--- START OF EXCERPT PROVIDED ---

Ogles is one of half a dozen members who has befriended Santos

Ogles’ 2009 résumé says he was vice president of another Nashville company, called Franklin Investment & Holding, from June 1995 to January 2002. The résumé says that the company had “varied investments in retail, restaurant, real estate, hotel, and apartment properties” and that Ogles “increased portfolio share” by 25 percent and achieved continued growth of 18 to 25 percent a year.
But Tennessee corporate records show the firm, formed with Ogles’s brother Justin and a third partner, was in existence only for a fraction of that time. It was created in August 2001 and then dissolved a year later.
Ogles did create a company called Ogles Enterprises Inc. in 1996. This was a short-lived travel agency that was part of Travel Professionals International. The company and Ogles were sued by a landlord in 1997, and the company was cited by a travel arbiter for having “failed to pay for dishonored sales drafts worth $7,123.” It was dissolved by the state the same year.
With his father-in-law co-signing a loan, Ogles bought a doughnut shop in 1997. Then, in 2001, he expanded it to serve three meals a day, with his brother Justin as full partner, according to a June 10, 2001, Tennessean article.
In 2002, before being dissolved, Franklin Investment received a business license to operate the Mason Jar Café in nearby Brentwood, Tenn. In April 2003, during Ogles’s first, unsuccessful run for Congress, the Ogles brothers’ Daylight Donuts was put up for sale, with owner financing offered. That same year, the state issued a tax lien on the business.
The LinkedIn page for Justin Ogles lists him as owner/operator of Daylight Donuts and Café from June 1998 to February 2010. Reached by phone to explain his brother’s role in the company, Justin Ogles demurred. “I’m not in politics or anything,” he said. “It’s best you take it up with my brother.”
…He earns Four Pinocchios.

My guess is that Santos would earn closer to 400 Pinocchios. His latest crash with Truth is a doozy. And, as with all his crooked dealings, he denies everything. The Secret Service— the latest of a long list of law enforcement organizations to launch an investigation into Santos— is reviewing a 2017 complaint against him involving ATM fraud. Thursday, Jacqueline Sweet broke the story about his ex-roommate has accused him of orchestrating a 2017 credit card skimming operation in Orlando and Seattle. The ex-roomie, Gustavo Ribeiro Trelha, who was convicted of the crime and deported to Brazil, wrote a sworn affidavit for the FBI putting all the blame on Santos, or whatever his name is.

--- END OF EXCERPT PROVIDED ---

§ WHAT YOU NEED TO DO:
a - In the excerpt about Ogles and Santos, in what year did Ogles buy a doughnut shop?
b - Please reproduce the Ogles and Santos excerpt word for word, from "My guess is" up to and including "his name is.".
c - Write the next part of the article about Ogles and Santos, picking up after its final sentence.

--- START OF EXTRACTED INFORMATION ---

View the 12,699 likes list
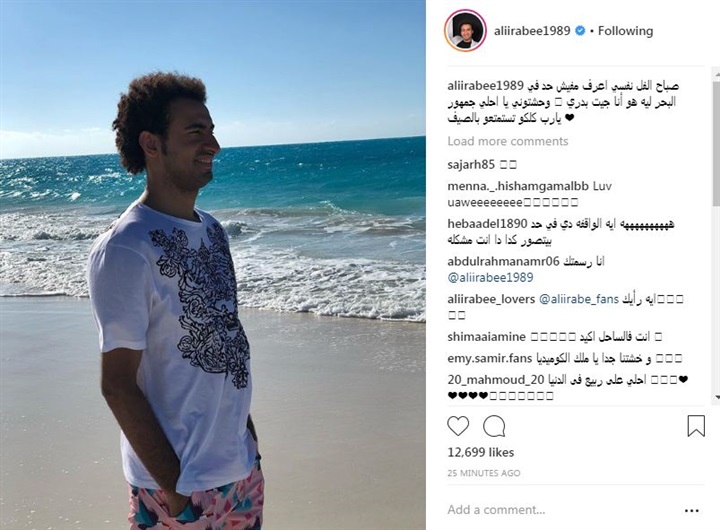The image size is (720, 530). click(481, 452)
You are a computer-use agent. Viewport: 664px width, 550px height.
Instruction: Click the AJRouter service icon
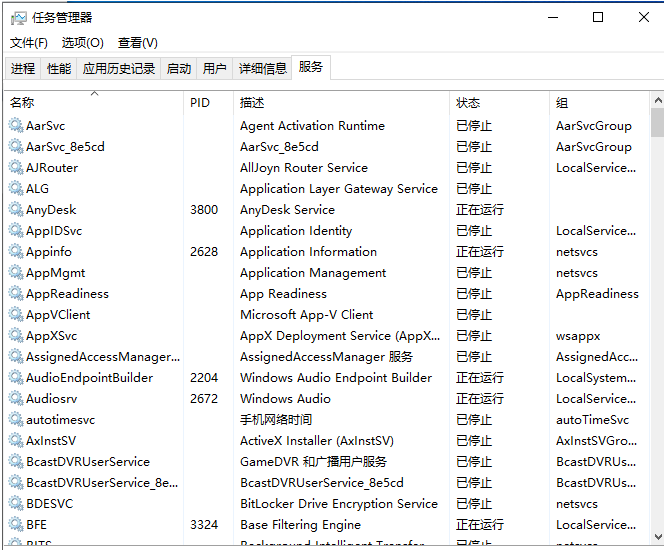tap(16, 168)
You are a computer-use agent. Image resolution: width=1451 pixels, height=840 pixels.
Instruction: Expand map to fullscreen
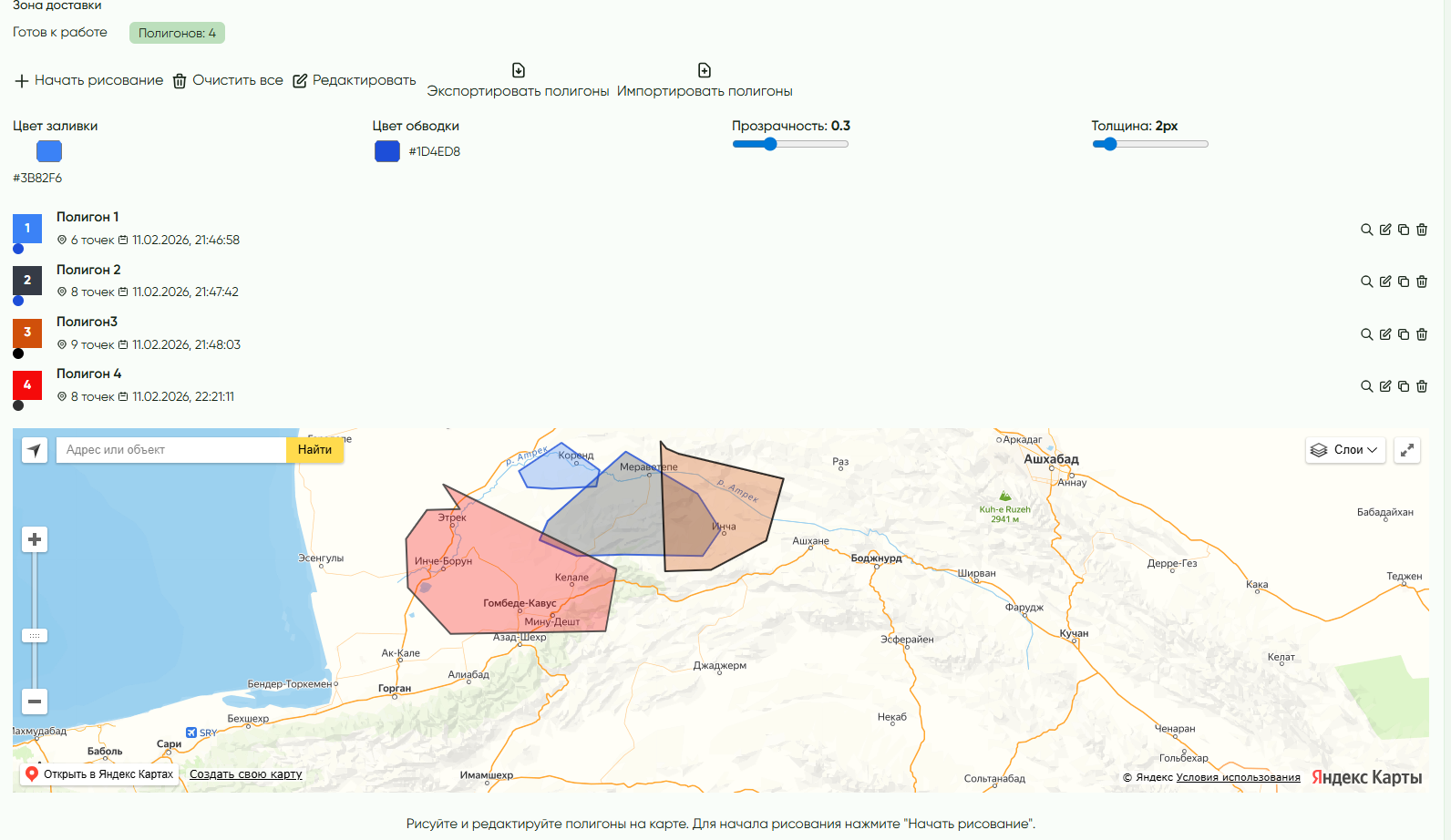1407,450
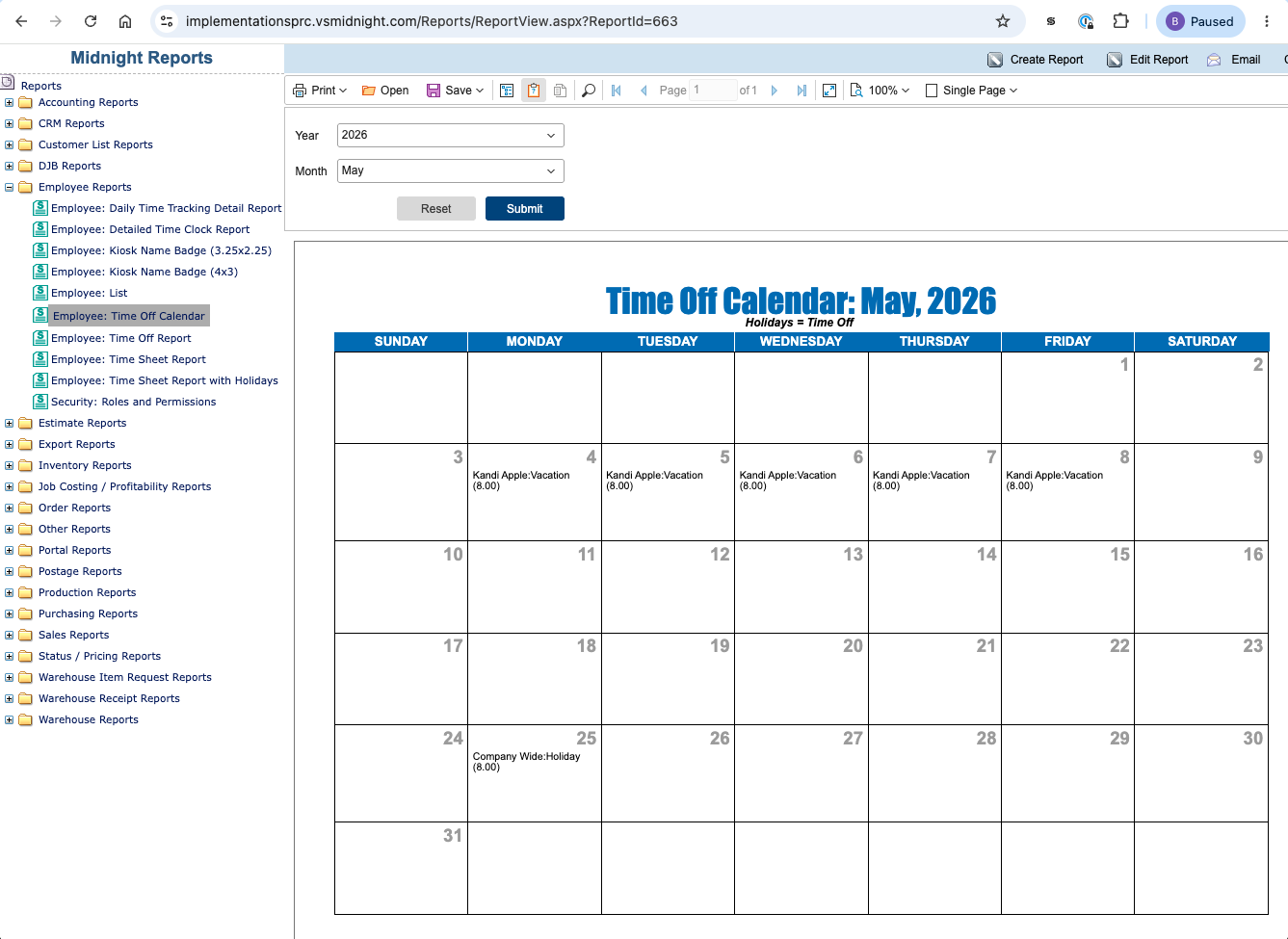
Task: Open the Single Page view mode dropdown
Action: pos(971,91)
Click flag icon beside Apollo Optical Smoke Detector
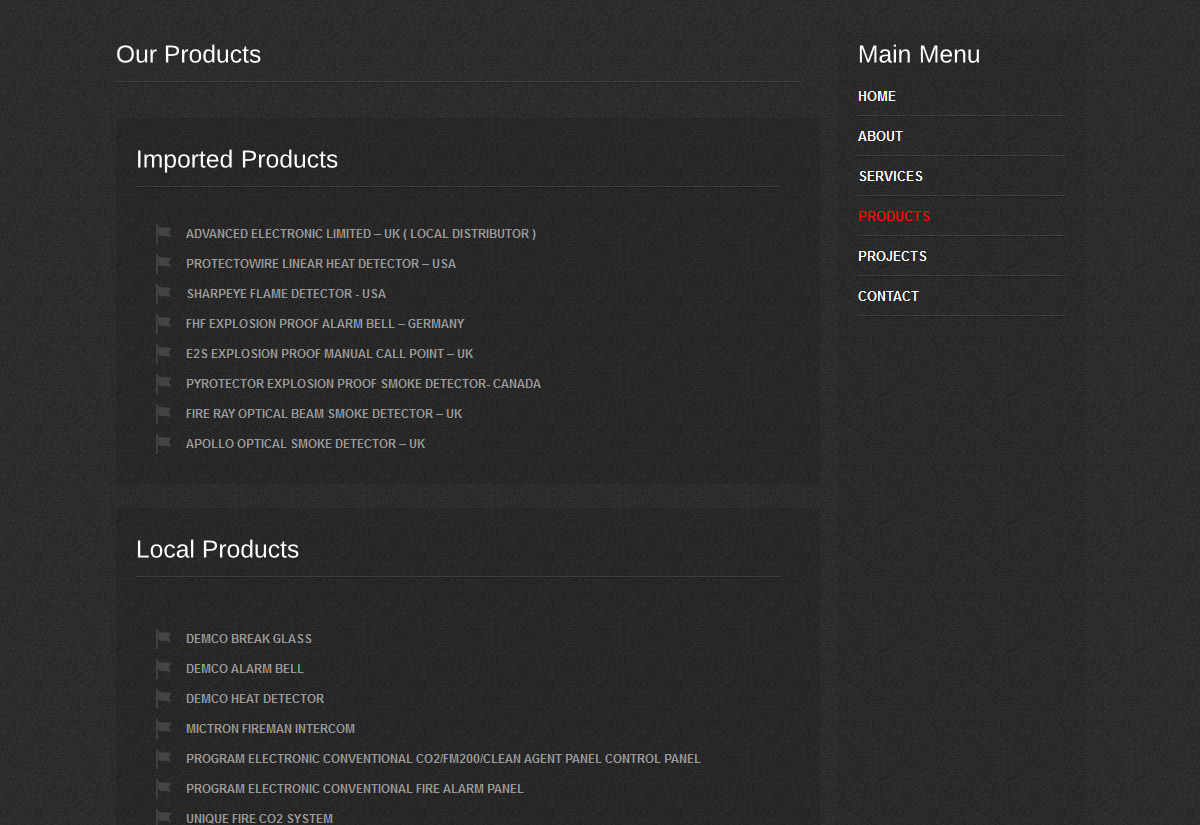This screenshot has height=825, width=1200. 163,444
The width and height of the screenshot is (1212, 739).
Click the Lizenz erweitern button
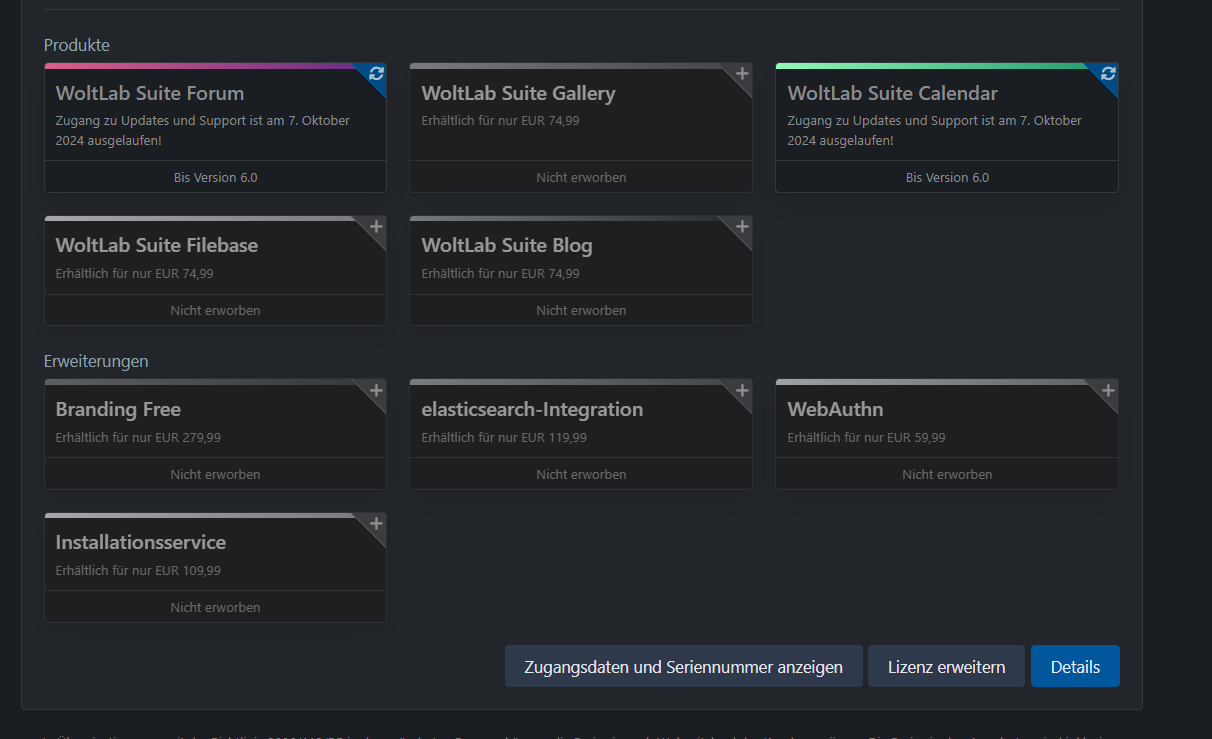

--- END OF EXTRACTED INFORMATION ---

§ SOLVED TASKS:
a - 1997

b -
My guess is that Santos would earn closer to 400 Pinocchios. His latest crash with Truth is a doozy. And, as with all his crooked dealings, he denies everything. The Secret Service— the latest of a long list of law enforcement organizations to launch an investigation into Santos— is reviewing a 2017 complaint against him involving ATM fraud. Thursday, Jacqueline Sweet broke the story about his ex-roommate has accused him of orchestrating a 2017 credit card skimming operation in Orlando and Seattle. The ex-roomie, Gustavo Ribeiro Trelha, who was convicted of the crime and deported to Brazil, wrote a sworn affidavit for the FBI putting all the blame on Santos, or whatever his name is.

c -
“I am coming forward today to declare that the person in charge of the crime of credit card fraud when I was arrested was George Santos / Anthony Devolder,” he wrote. “Santos taught me how to skim card information and how to clone cards. He gave me all the materials and taught me how to put skimming devices and cameras on ATM machines.”


Santos kept a warehouse on Kirkman Road in Orlando to store the skimming equipment, according to the declaration.
“He had a lot of material— parts, printers, blank ATM and credit cards to be painted and engraved with stolen account and personal information.
“Santos gave me at his warehouse, some of the parts to illegally skim credit card information. Right after he gave me the card skimming and cloning machines, he taught me how to use them,” Trelha wrote.
Trelha then flew out to Seattle where he was caught on a security camera removing a skimming device from a Chase ATM on Pike Street, according to law enforcement records. He was arrested on April 27.
A spokesperson for the U.S. Attorney’s Office in Seattle previously told Politico it’s not unusual for credit card thieves to go far from home to nab numbers so there’s less chance of the stolen numbers being traced back to the perpetrators.
…At the time of his arrest, Trelha had a fake Brazilian ID card and 10 suspected fraudulent cards in his hotel room, according to police documents. An empty FedEx package police found in his rental car was sent from the Winter Park unit he shared with Santos.
Trelha told federal authorities in the declaration Wednesday that his “deal with Santos was 50% for him and 50% for me.”
“We used a computer to be able to download the information on the pieces. We also used an external hard drive to save the filming, because the skimmer took the information from the card, and the camera took the password,” he wrote.
“It didn’t work out so well, because I was arrested,” he admitted.
Trelha said Santos visited him in jail in Seattle, but told him not to implicate him in the scheme.
“Santos threatened my friends in Florida that I must not say that he was my boss,” he wrote.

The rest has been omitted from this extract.